The Courses Remain, But Something Has Shifted

I've walked fairways on six continents, felt the morning dew soak through my shoes at Pebble Beach, watched the afternoon shadows stretch across St Andrews, and stood in reverent silence as the Hawaiian trade winds bent palm fronds over ancient lava fields. In all those moments, what moved me was never the prize money awaiting the professionals who'd play these same holes. It was the land itself, the history, the earned right to be there.

That's why watching LIV Golf's impact on professional tournament golf has felt like witnessing someone renovate a cathedral into a casino. The structure stands, but the soul has been retrofitted.

The Billion-Dollar Fracture

When Phil Mickelson, Dustin Johnson, Brooks Koepka, Bryson DeChambeau, Patrick Reed, Sergio Garcia, Jon Rahm and others departed for LIV's Saudi-backed riches, they didn't just change employers. They walked away from the tradition that formed them — the tradition of earning your spot.

The sums involved still feel surreal. One hundred million here. Three hundred million there. These figures, impossible to contextualize against the modest purses that built careers for generations before, revealed something uncomfortable about players we'd admired. Their loyalty, it turned out, had a price tag after all.

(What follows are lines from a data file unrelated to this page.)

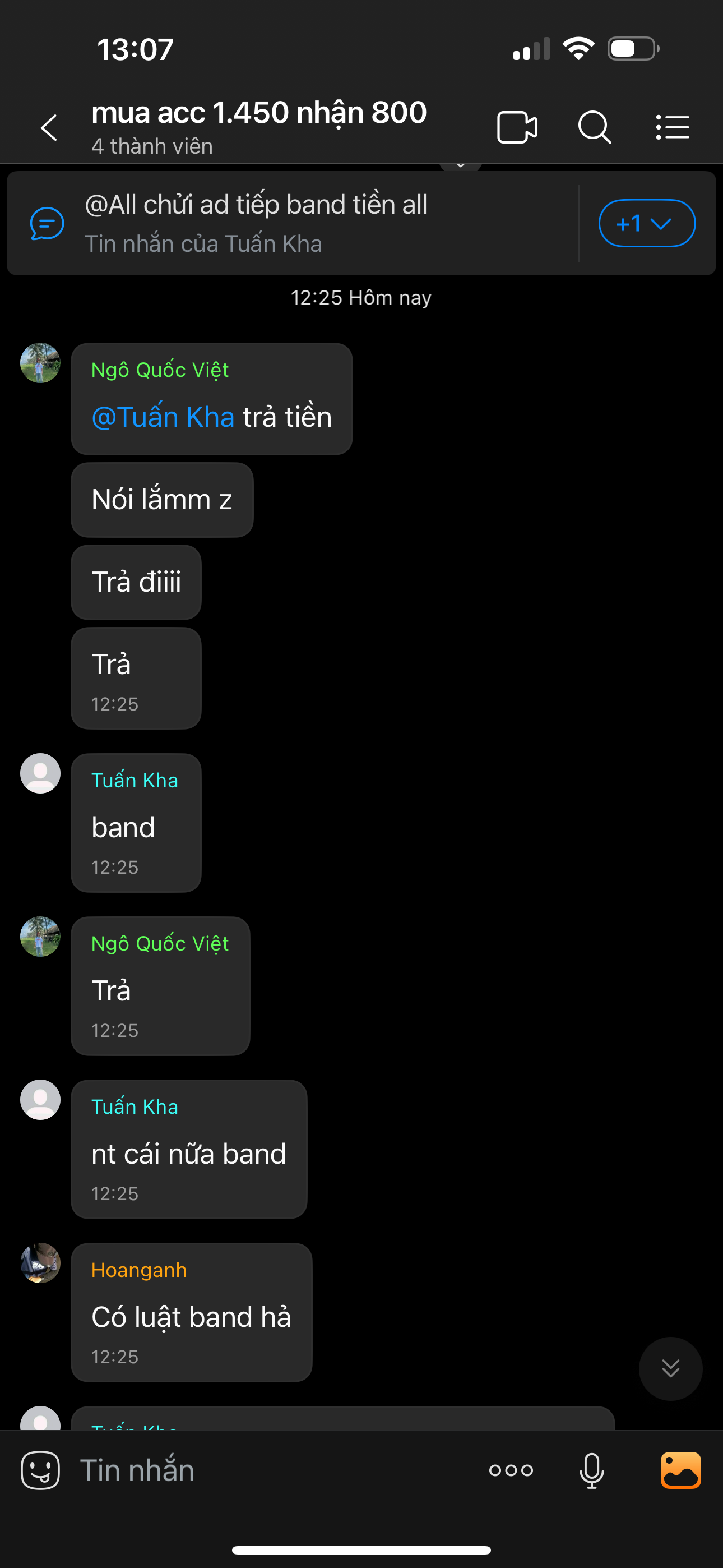
Task: Open the sticker emoji picker
Action: (40, 1470)
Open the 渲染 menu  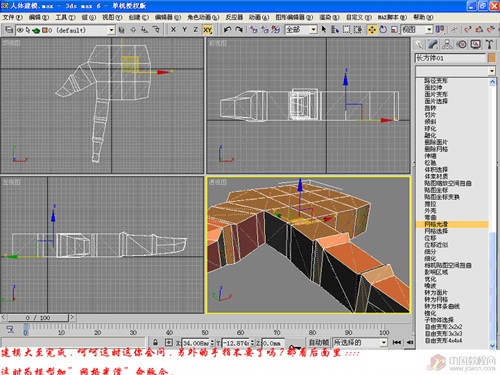point(329,17)
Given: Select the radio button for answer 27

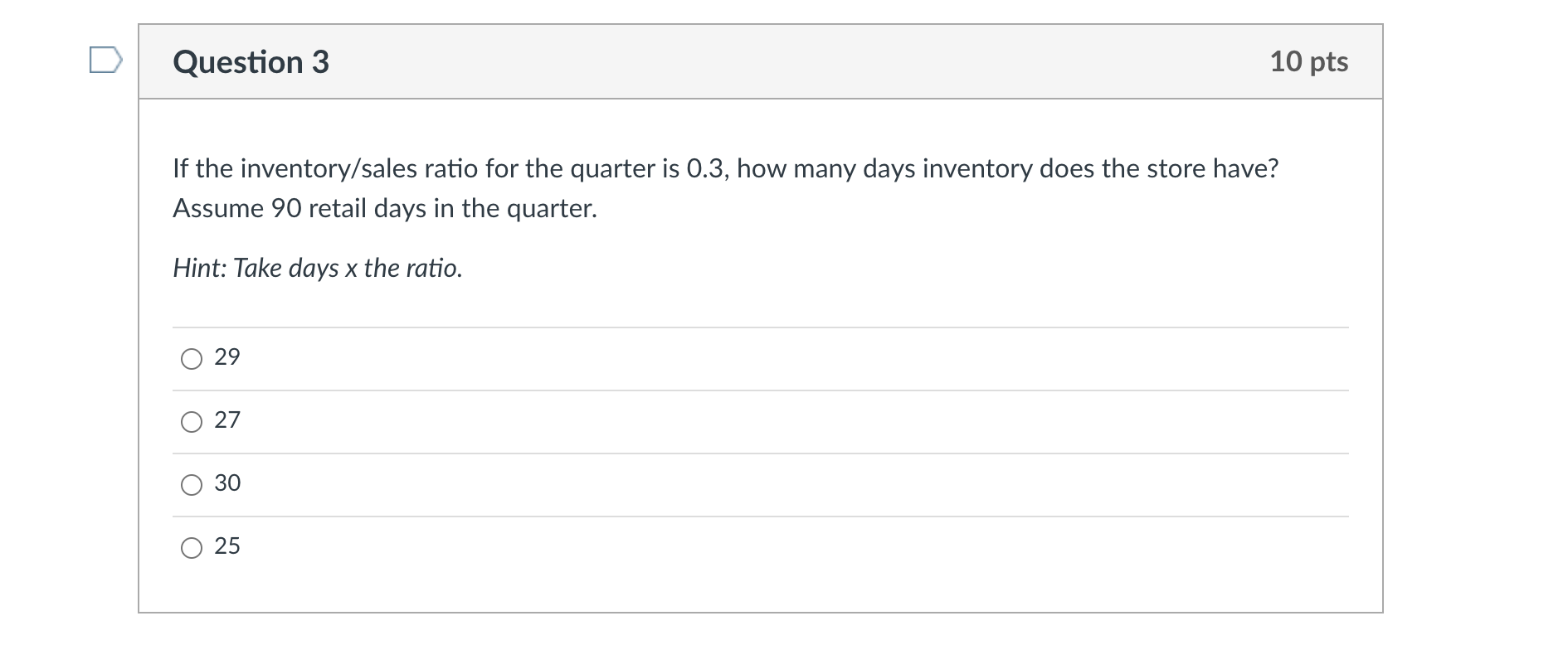Looking at the screenshot, I should pyautogui.click(x=191, y=421).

As someone who has spent countless hours writing about golf's sacred spaces, I keep returning to a troubling question: Did these players not see that LIV Golf's model was too far removed from tournament golf as we've known it? The format felt borrowed from reality television — we want you, we don't want you — rather than from the sport itself.

The PGA Tour's Identity Crisis

But here's what troubles me most as I travel from course to course: the players who stayed behind have been diminished too. Under Commissioner Jay Monahan, Tiger Woods, the Strategic Sports Group investors, and more recently CEO Brian Rolapp, the PGA Tour has drifted from its founding principle: guaranteed nothing.

Earn it. Earn it. Earn it.

That mantra once meant Joel Dahmen and Scottie Scheffler started each week as equals. It meant every Thursday tee time carried genuine meaning. It meant the right to play on Saturday and Sunday was won on Thursday and Friday, not purchased in advance.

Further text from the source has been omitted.